**WHAT YOU HAVE TO DO:** Every entry below has to appear again in your reply, word for word, but no picture may.

━━━

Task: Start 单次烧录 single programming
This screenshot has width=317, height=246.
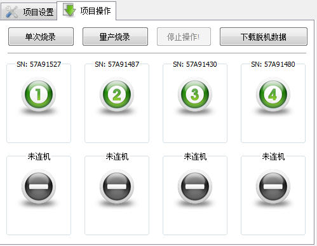Action: point(41,37)
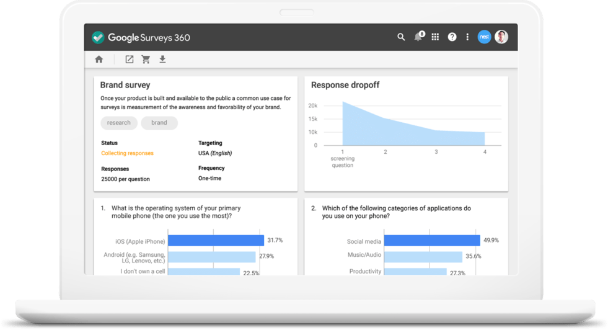Click the Music/Audio 35.6% bar
The width and height of the screenshot is (608, 330).
point(423,257)
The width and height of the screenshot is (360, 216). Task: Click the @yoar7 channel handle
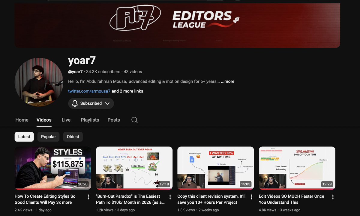click(75, 71)
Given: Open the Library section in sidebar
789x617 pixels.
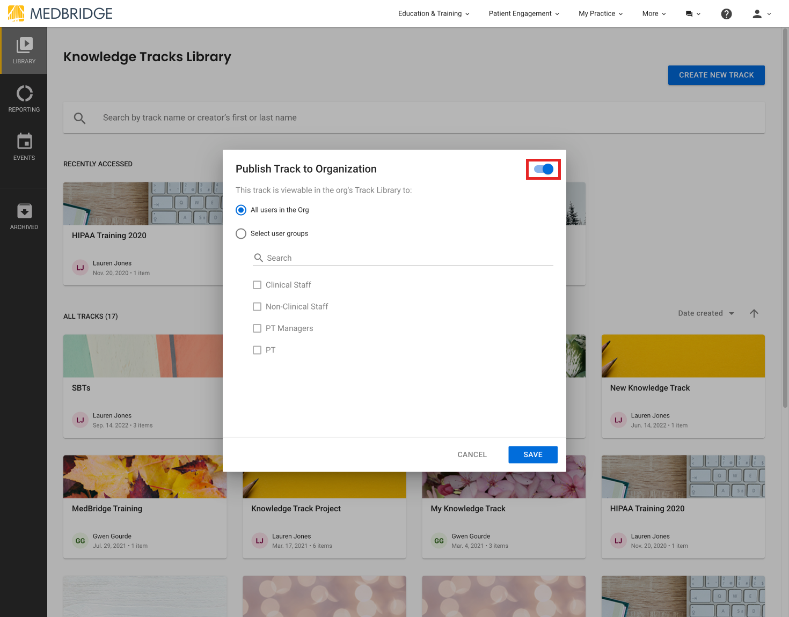Looking at the screenshot, I should 24,50.
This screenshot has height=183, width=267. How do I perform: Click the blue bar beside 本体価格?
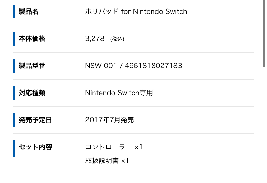[x=14, y=39]
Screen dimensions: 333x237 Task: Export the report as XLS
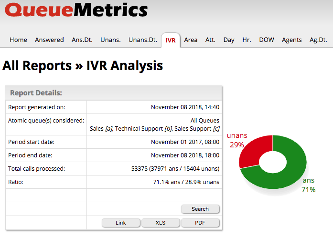tap(161, 223)
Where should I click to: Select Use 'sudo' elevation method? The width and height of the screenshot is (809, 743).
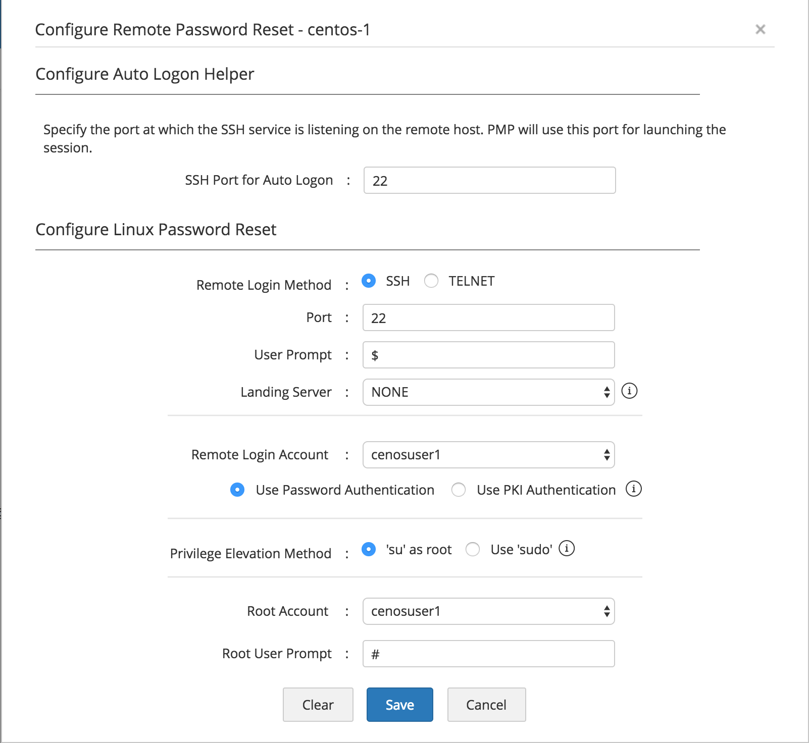[x=473, y=549]
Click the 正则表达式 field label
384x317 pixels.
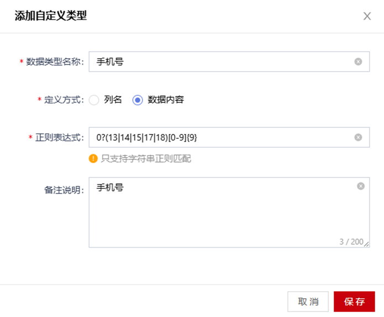tap(60, 138)
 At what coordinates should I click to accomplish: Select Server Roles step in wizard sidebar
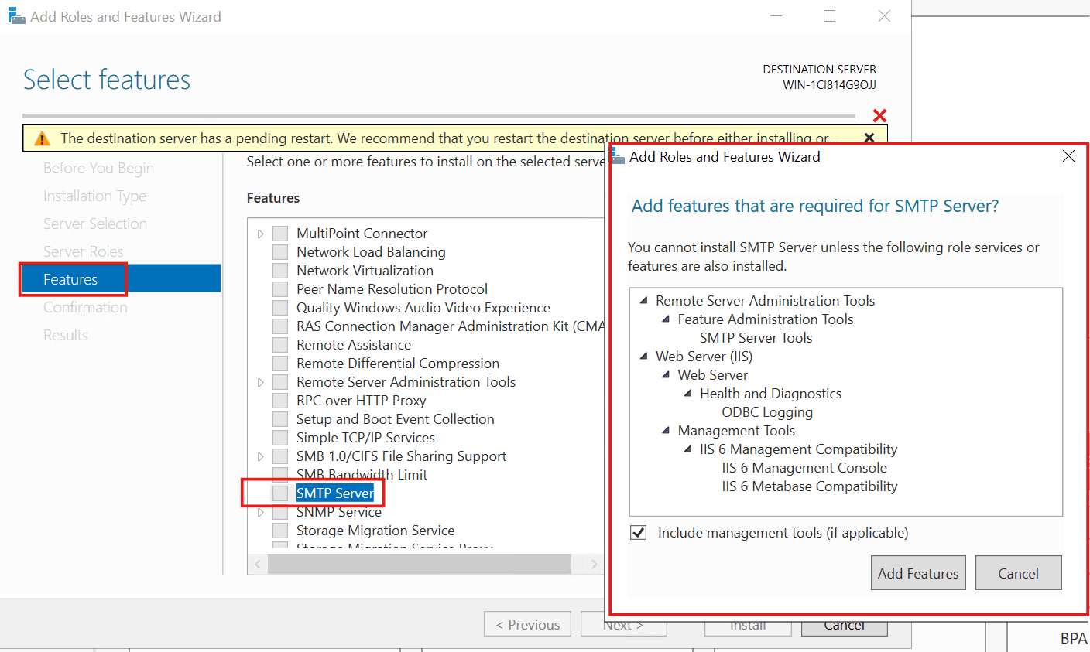(x=84, y=251)
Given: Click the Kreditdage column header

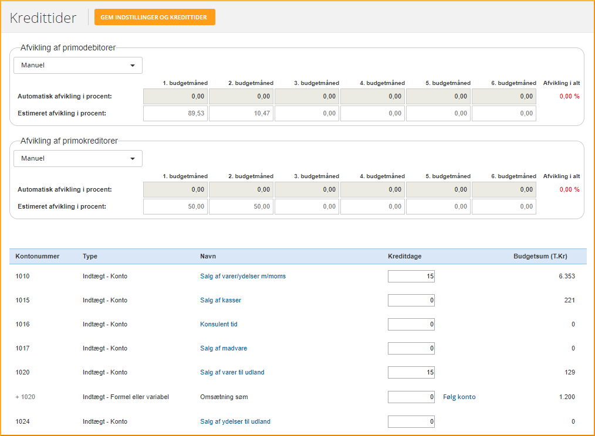Looking at the screenshot, I should point(404,256).
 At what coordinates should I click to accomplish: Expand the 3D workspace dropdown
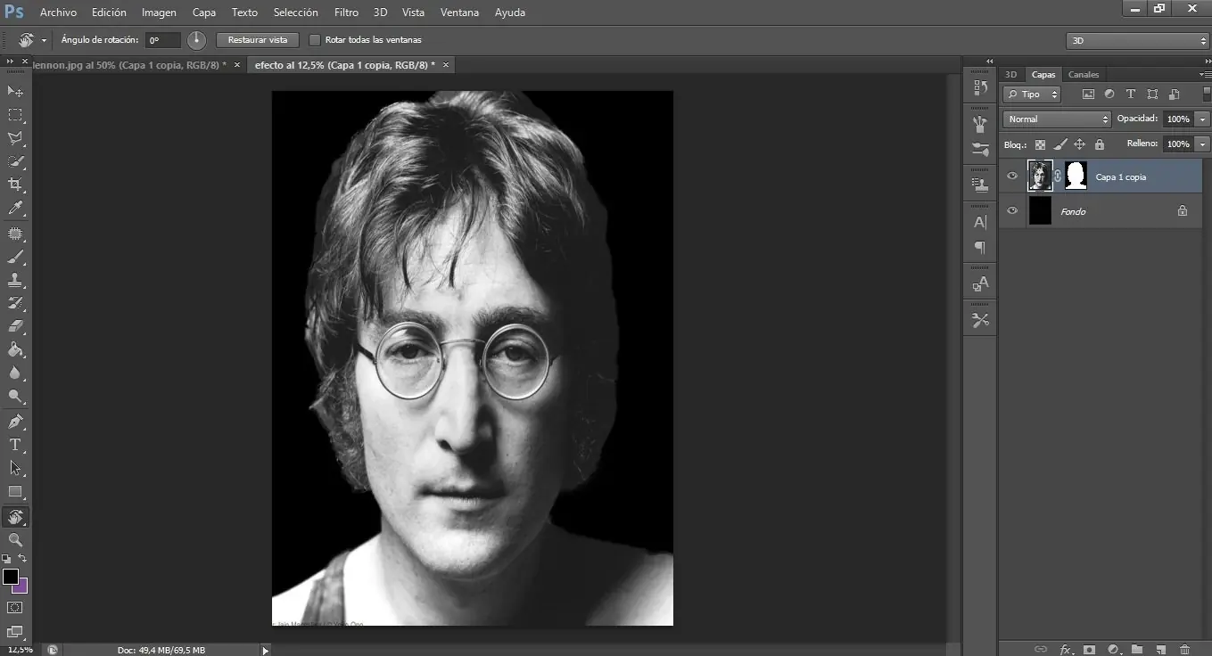click(1138, 41)
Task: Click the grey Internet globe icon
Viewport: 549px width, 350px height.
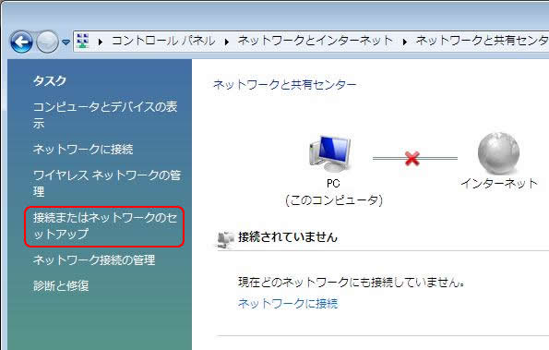Action: coord(498,153)
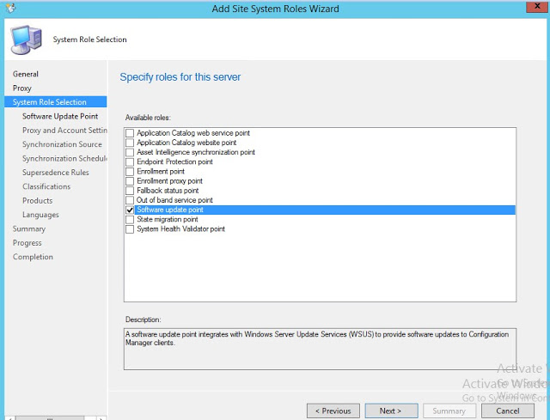Image resolution: width=550 pixels, height=420 pixels.
Task: Select Languages in the left pane
Action: click(x=40, y=215)
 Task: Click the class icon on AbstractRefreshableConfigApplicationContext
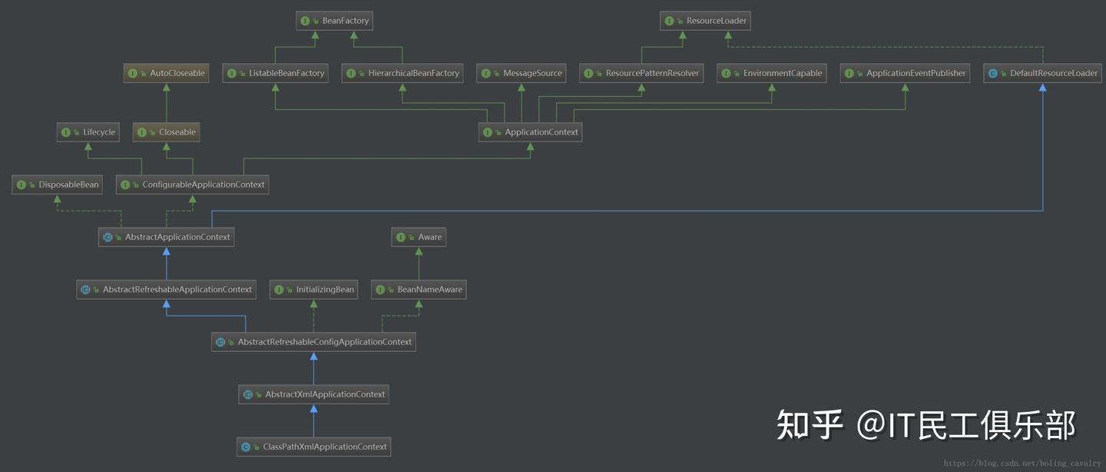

━━━

**SOLUTION TO THIS TASK:**
Task: Start 单次烧录 single programming
This screenshot has width=317, height=246.
Action: point(41,37)
Click the Music/Audio 35.6% bar
The width and height of the screenshot is (608, 330).
point(423,257)
The width and height of the screenshot is (360, 216). Task: Click the @yoar7 channel handle
click(75, 71)
Given: Open the Library section in sidebar
789x617 pixels.
Looking at the screenshot, I should 24,50.
This screenshot has height=183, width=267. How do I perform: Click the blue bar beside 本体価格?
[x=14, y=39]
Screen dimensions: 333x237 Task: Export the report as XLS
tap(161, 223)
Where should I click to: Select Use 'sudo' elevation method? The width and height of the screenshot is (809, 743).
[x=473, y=549]
Click the 正则表达式 field label
384x317 pixels.
tap(60, 138)
 At what coordinates should I click to accomplish: Select Server Roles step in wizard sidebar
(x=84, y=251)
Given: Click the Kreditdage column header

Looking at the screenshot, I should point(404,256).
 At what coordinates should I click to accomplish: Expand the 3D workspace dropdown
click(1138, 41)
Task: Click the grey Internet globe icon
Viewport: 549px width, 350px height.
Action: coord(498,153)
Image resolution: width=550 pixels, height=420 pixels.
Task: Select Languages in the left pane
Action: click(x=40, y=215)
 Task: Click the class icon on AbstractRefreshableConfigApplicationContext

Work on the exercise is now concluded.